There is an explosion from within the house. A wave of heat hits Dante's back and pushes him tumbling forward. Fire snaps from the upstairs windows. At the back of the cottage a window shatters. Orange sparks fall through the obsidian air and are doused in the long grass by his boots. The Brown Man retreats from the glare and the heat.

But only for a moment. When the fire ebbs behind Dante, and the shadows in the garden lengthen once again, and the lash of the flames pauses, it moves forward, discarding the reddish bits that swing from its wet mouth. For the third time in his recent life, the Brown Man comes to claim Dante, and very quickly too. And it could be either a leg or an arm wrapped in winding that moves first with a feline tread, but then more of these steps follow, as if it is an animal that walks on four legs, until, suddenly, it is close enough for him to smell it. He flinches away with one hand held out, as if to fend it off.
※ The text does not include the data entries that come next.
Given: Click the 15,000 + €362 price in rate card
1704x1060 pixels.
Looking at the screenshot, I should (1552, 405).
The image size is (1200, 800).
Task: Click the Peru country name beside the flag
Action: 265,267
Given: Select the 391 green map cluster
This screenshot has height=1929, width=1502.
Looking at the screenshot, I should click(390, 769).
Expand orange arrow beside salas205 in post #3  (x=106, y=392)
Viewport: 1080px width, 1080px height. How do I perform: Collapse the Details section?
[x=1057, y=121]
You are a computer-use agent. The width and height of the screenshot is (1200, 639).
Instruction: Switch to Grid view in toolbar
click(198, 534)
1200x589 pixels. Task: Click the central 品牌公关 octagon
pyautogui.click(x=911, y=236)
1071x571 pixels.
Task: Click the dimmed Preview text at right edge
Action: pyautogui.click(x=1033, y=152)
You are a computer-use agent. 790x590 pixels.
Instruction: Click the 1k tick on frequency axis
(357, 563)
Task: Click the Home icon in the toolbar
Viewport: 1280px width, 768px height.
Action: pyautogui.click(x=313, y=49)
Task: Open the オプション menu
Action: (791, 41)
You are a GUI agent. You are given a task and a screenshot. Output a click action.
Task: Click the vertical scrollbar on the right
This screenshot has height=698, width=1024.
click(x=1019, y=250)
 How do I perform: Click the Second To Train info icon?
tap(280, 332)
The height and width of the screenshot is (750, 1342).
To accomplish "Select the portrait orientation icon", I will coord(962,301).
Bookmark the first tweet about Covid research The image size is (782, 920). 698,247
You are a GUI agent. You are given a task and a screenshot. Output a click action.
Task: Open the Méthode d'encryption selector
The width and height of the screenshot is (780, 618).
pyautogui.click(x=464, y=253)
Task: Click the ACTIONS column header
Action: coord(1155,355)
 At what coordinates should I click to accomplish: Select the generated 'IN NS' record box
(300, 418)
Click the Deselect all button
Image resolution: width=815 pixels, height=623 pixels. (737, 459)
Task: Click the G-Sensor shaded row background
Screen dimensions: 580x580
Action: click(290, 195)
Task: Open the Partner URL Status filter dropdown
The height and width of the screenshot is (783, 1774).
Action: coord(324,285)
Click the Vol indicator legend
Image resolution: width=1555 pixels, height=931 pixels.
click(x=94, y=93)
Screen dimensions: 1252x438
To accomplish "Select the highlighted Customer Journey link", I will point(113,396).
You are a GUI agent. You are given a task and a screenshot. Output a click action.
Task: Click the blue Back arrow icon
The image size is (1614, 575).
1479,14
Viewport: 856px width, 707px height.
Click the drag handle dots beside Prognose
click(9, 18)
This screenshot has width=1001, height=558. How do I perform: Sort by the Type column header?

The sweep of brown rags, with the black and yellow ivory in it, and a pocked forehead emerging, turns the world to wind. Everything slows down in those final moments and Dante thinks, this is me dying. It rears up before him, making him feel so light and so small, and then it falls at him. An arm swings fast, with longish finger-things cupped, quicker than a boom across the deck of a racing yacht, to smash him like a box of eggs. There is a clack of bone; air is punched from his body; the sight in his eyes remains in the place his body departs. Sky, earth, sky, earth, rolling around him in an upside-down world; and then a scream louder than amplified feedback pops his hearing and leaves a whine behind in his head. Everything goes black.